Une présentation de ces tchaïkovtsy est nécessaire, comme elle le fut ce soir là pour l’auditoire profane qui siégeait attentif face à Thibault Bâton. La contextualisation de ce mouvement fut également indispensable. Le traducteur de ce texte s’est alors livré, en guise de propos introductif, à un petit cours d’histoire de la Russie du XIXe, fort bien documenté et agrémenté de nombreuses anecdotes qui attestent d’une culture bien établie et d’un travail étoffé autour de sa traduction.
Une jeunesse instruite qui se lance dans « la marche au peuple ».

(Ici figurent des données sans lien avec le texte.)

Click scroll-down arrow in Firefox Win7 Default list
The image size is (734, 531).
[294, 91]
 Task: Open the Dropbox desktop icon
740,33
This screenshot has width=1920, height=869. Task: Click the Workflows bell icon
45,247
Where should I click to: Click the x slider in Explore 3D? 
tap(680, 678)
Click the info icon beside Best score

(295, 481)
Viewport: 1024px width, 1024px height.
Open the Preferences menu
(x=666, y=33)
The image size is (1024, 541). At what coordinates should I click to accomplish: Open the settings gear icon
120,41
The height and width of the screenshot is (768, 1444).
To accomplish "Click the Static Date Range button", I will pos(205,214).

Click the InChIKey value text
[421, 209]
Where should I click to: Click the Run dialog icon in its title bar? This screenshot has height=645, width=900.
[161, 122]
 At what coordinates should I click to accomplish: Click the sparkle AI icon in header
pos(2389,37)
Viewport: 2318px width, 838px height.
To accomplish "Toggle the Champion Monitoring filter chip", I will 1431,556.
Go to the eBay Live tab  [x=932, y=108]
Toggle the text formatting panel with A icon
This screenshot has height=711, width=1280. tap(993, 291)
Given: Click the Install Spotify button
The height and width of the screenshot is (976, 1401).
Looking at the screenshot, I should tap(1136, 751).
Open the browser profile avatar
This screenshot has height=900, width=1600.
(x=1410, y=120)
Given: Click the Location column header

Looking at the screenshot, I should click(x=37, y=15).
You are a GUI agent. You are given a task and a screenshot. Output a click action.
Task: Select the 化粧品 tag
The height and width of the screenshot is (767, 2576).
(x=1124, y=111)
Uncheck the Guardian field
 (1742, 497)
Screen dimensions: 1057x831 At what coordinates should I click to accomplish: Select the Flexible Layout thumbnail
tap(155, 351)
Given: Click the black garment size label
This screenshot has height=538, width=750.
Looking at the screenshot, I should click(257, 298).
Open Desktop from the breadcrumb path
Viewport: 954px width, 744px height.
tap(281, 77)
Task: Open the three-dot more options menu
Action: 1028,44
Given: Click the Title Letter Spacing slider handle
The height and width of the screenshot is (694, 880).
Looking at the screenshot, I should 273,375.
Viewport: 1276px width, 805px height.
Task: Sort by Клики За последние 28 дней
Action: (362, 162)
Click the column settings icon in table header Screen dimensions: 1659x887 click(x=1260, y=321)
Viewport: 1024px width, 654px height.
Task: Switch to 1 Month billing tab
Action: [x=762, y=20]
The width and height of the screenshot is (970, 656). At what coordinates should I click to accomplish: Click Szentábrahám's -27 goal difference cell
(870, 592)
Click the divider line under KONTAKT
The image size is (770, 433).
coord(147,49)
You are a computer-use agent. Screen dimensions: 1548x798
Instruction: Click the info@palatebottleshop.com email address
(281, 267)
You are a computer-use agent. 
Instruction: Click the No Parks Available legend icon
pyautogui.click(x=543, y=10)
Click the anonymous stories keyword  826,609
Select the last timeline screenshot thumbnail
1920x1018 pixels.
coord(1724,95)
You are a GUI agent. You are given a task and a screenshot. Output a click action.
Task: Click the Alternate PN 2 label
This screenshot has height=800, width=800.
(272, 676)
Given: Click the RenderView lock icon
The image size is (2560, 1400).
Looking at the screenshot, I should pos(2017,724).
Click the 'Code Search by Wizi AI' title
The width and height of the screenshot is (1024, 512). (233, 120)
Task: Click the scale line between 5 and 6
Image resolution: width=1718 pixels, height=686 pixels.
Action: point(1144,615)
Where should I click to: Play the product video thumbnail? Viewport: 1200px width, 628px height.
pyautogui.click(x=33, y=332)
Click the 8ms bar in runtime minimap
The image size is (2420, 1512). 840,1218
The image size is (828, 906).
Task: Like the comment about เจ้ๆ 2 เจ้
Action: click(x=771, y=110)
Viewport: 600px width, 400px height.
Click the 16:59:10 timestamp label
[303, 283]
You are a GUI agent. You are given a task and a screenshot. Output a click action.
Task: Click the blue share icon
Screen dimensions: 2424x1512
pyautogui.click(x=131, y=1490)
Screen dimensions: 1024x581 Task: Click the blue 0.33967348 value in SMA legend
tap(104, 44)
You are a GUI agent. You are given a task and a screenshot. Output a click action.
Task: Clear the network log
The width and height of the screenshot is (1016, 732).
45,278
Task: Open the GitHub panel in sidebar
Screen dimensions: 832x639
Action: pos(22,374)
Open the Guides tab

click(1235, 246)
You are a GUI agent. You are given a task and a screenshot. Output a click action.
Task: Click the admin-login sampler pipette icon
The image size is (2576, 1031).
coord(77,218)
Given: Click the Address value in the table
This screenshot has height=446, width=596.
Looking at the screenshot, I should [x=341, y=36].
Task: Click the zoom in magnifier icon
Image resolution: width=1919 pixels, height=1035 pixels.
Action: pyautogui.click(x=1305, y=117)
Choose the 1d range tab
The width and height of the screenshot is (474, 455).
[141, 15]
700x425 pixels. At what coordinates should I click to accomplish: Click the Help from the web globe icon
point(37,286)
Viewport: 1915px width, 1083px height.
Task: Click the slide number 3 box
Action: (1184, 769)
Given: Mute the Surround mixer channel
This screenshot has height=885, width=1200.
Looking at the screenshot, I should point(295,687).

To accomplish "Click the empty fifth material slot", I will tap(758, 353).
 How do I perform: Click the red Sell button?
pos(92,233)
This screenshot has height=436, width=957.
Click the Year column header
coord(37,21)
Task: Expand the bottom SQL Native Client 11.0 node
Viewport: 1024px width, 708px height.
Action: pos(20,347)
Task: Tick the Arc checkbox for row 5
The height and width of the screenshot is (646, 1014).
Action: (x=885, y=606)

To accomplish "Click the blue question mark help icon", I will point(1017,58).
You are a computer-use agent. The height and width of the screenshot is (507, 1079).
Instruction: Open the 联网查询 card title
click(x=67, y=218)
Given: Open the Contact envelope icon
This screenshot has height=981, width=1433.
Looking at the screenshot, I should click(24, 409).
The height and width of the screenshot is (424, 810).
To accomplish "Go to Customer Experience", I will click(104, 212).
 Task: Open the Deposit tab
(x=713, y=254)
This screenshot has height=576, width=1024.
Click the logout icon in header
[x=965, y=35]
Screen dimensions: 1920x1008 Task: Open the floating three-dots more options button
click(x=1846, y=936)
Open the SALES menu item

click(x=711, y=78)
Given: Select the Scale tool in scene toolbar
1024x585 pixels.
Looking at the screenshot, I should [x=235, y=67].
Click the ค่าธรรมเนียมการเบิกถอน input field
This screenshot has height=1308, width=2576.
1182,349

Les tchaïkovtsy, c’est le nom d’un mouvement révolutionnaire qui puise ses racines dans le courant des années 1860. Les tchaïkovtsy sont inspirés en particulier par les écrits des révolutionnaires des années 40, les Alexandre Herzen, les Bakounine, les idées des Lumières, les penseurs occidentaux comme Proudhon (qui fut un proche de Herzen), mais aussi les révolutionnaires des années 60 dont Tchernychevski est l’un des représentants les plus notables. Une partie de la jeunesse des années 1870, enthousiaste, idéaliste, forme alors un courant révolutionnaire atypique, dont le noyau s’établit autour des grandes villes russes. Une idéologie marquée par les idées socialistes mais aussi libertaires. Ces jeunes gens s’opposent, en effet, à toute forme de centralisation politique et rêvent plutôt d’établir le socialisme à travers les campagnes sous la forme de communes, plus ou moins autogérées et indépendantes. Entre 1870 et 1880, « une partie de la jeunesse instruite des villes de Russie » se lance alors dans une grande « marche au peuple » à travers les campagnes. Ce fut un échec, mais quelques années plus tard, un membre de ce groupe entreprit de raconter l’épopée de ces tchaïkovtsy, leur « enthousiasme, le désir de dévouement, le dégoût des privilèges »…
Une partie de ce mouvement se radicalisa vers la fin des années 1870 vers le mouvement terroriste (Narodnaïa Volia) qui fomenta plusieurs attentats jusqu’à celui qui tua le tsar Alexandre II en 1881.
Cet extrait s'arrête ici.